# What you need to do
- a) In the news item about PCORI's funding below, how long will the second phase of PCORnet's development last?
- b) Transcribe the passage of the PCORI funding news item from "PCORI Allocates $142M" to "fund comparative-effectiveness research.".
- c) Write the next part of the news item on PCORI's funding for its clinical research data network, picking up after its final sentence.

--- Page extract ---

PCORI Allocates $142M To Expand Clinical Research Data Network
July 22, 2015 in News
On Tuesday, the Patient-Centered Outcomes Research Institute’s Board of Governors approved about $142.5 million in spending to further develop and expand its national clinical research data network, Healthcare Informatics reports (Raths, Healthcare Informatics, 7/21).
PCORI is a not-for-profit organization created under the Affordable Care Act to fund comparative-effectiveness research.
In December 2013, PCORI approved an initial $93.5 million funding round to build the data network, called PCORnet. The initial funding went to:
- 18 research networks focused on patients with specific health conditions who are interested in sharing health data; and
- 11 clinical data research networks with health care systems collecting data during care delivery (iHealthBeat, 3/27).
According to Healthcare Informatics, the new funding will go toward the second phase of the network’s development, during which several research studies are set to begin. The second phase will last for three years.
In addition, the money will help PCORI add seven new data networks to PCORnet. The funding also will provide continued support to the 27 networks that were selected to take part in PCORI’s first phase of development, which began in April 2014 (Healthcare Informatics, 7/21).

--- Supplied entries ---

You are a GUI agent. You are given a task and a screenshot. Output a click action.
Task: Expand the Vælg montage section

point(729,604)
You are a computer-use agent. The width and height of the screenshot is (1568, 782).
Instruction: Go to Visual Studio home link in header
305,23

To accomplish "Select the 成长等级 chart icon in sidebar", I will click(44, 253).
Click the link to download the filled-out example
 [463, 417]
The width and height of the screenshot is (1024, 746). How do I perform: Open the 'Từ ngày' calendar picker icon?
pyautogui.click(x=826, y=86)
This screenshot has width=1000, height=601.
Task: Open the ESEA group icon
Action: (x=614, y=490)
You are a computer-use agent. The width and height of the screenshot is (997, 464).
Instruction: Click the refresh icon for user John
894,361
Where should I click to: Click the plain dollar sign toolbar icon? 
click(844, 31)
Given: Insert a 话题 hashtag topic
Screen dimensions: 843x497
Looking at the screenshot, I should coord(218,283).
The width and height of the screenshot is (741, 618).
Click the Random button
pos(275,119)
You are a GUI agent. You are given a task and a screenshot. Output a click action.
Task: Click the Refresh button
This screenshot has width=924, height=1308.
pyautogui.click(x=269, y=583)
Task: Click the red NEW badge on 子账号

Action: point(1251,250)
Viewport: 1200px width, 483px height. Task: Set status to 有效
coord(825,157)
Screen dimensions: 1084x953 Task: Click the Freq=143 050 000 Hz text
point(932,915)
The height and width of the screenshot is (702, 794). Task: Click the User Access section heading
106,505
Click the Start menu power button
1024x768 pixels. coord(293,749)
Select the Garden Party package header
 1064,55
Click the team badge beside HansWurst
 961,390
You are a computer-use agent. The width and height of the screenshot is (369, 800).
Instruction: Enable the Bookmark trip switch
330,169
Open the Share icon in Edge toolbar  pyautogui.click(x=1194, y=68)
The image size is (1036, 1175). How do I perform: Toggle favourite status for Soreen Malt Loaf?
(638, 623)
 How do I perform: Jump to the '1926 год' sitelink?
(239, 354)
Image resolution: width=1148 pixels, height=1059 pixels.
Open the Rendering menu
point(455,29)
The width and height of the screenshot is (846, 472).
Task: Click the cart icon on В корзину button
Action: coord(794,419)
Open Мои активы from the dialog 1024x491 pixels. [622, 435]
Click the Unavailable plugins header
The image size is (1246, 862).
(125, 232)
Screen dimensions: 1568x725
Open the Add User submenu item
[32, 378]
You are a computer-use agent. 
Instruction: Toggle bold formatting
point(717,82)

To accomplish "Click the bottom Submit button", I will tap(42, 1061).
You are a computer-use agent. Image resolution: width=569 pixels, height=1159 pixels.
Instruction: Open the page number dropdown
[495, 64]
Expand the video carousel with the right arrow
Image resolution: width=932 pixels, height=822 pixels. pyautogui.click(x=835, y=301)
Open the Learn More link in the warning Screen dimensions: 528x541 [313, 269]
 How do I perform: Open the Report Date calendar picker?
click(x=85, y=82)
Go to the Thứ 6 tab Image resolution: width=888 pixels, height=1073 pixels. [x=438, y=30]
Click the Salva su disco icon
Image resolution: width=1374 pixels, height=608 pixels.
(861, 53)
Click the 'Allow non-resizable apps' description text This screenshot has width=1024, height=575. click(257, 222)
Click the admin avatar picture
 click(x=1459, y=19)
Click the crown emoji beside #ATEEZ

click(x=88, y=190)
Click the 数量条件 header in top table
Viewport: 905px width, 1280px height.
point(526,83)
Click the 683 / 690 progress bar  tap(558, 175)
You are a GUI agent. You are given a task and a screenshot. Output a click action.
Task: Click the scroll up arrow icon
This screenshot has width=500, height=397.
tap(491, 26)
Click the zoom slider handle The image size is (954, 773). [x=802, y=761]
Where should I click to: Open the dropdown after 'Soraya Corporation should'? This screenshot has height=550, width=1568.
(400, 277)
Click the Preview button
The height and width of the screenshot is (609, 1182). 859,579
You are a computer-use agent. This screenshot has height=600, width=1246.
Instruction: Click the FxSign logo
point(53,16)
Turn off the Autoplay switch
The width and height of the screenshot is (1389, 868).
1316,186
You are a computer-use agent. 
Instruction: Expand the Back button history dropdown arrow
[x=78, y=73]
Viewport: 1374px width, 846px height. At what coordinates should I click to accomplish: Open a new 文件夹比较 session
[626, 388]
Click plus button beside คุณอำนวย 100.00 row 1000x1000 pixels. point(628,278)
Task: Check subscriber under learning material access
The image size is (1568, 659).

---

# Response list
- a) Three years.

- b)
PCORI Allocates $142M To Expand Clinical Research Data Network
July 22, 2015 in News
On Tuesday, the Patient-Centered Outcomes Research Institute’s Board of Governors approved about $142.5 million in spending to further develop and expand its national clinical research data network, Healthcare Informatics reports (Raths, Healthcare Informatics, 7/21).
PCORI is a not-for-profit organization created under the Affordable Care Act to fund comparative-effectiveness research.

- c)
The seven new networks joining PCORnet include the:
- Community and Patient-Partnered Centers of Excellence for Behavioral Health at the University of California-Los Angeles;
- Fox Insight Network at the Michael J. Fox Foundation for Parkinson’s Research;
- Interactive Autism Network and Hugo Moser Research Institute at the Kennedy Krieger Institute;
- National Alzheimer’s Dementia Patient Caregiver-Powered Research Network at the Mayo Clinic;
- OneFlorida Clinical Data Research Network at the University of Florida;
- Patient-Centered Network of Learning Health Systems at the Mayo Clinic; and
- Population Research in Identity and Disparities for Equality Patient-Powered Research Network at the UC-San Francisco.
Among other things, the new data networks’ focus areas include:
- Alzheimer’s disease;
- Behavioral health disparities among low-income populations;
- Heart disease;
- Health disparities among sexual and gender minorities;
- Obesity; and
- Parkinson’s disease (Monegain, Healthcare IT News, 7/22).
During the second stage of development, participating networks must demonstrate strong patient privacy and data security, as well as their ability to support various types of research, including:
- Large observational and randomized multi-network studies; and
- Rapid-cycle studies.
Further, the participants will be expected to develop plans to sustain their work beyond the three-year phase (Healthcare Informatics, 7/21).